Kaila: And that way you also avoid burning through budget on tools that do not deliver. If you take on a lot of new tools because you are excited and spend heavily but do not see results, that erodes trust and makes it harder to get future investment.

Shelby Tallent: Exactly. There are so many agentic solutions out there right now that it is getting genuinely complex to manage them all. One of the things I am working through over the next six to eighteen months is: as the number of agents scales and this space expands, what do I need to do to support that? That is the challenge I am actively trying to solve.

Kaila: Perfect place to wrap up. Shelby, this has been so valuable — really tangible next steps people can take, which I love. Any final words for our audience?

Shelby Tallent: When it comes to agentic AI, we are all being asked to operationalize trust. You cannot put a price on trust. For Alaska Air Group, agentic AI governance comes back to how we translate our values into enforceable guardrails for autonomous systems. Governance is not about slowing innovation — it is about protecting our people, our guests, and the trust they place in us.

I really challenge everyone to think about how to move forward in a safe way. If you have not already done so, how do you bring people from your GRC or security team into the conversation left of design — before the product requirement documents are written, before the high-level architecture is set, before development has started? Getting someone in early enough to say, have you thought about this from a security or compliance perspective, will streamline everything that comes after.

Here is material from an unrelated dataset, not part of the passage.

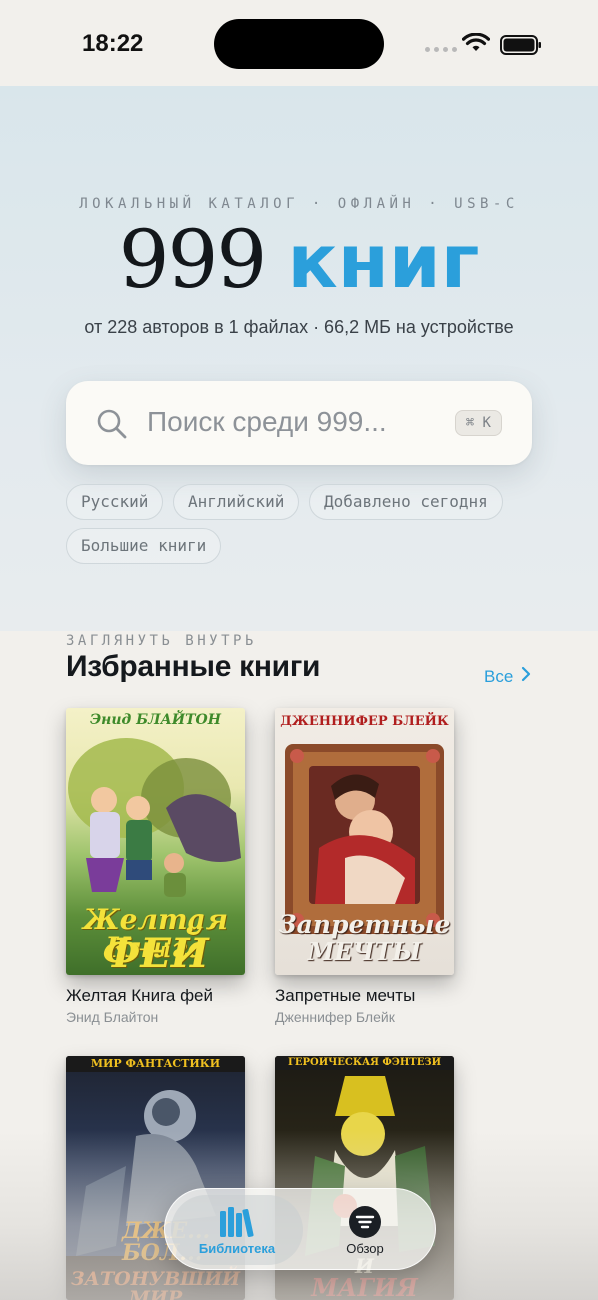 This screenshot has height=1300, width=598. What do you see at coordinates (364, 924) in the screenshot?
I see `cover-title-line1: Запретные` at bounding box center [364, 924].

Kaila: Perfect final words. Shelby, thank you so much. I encourage anyone watching to connect with Shelby on LinkedIn — she posts consistently and keeps the community informed on everything happening in this space. I am so glad we got one of these conversations recorded so we can share it more broadly. Thank you for your time today.

Shelby Tallent: It has been a pleasure. I am so appreciative of this audience. If anyone has questions, feel free to reach out. I will answer them as time allows. I am really excited to see how this role and this field continues to evolve, and how many others help shape what AI GRC looks like for businesses and industries going forward.

Kaila: Thanks, Shelby, and thank you everyone for joining. We will see you soon.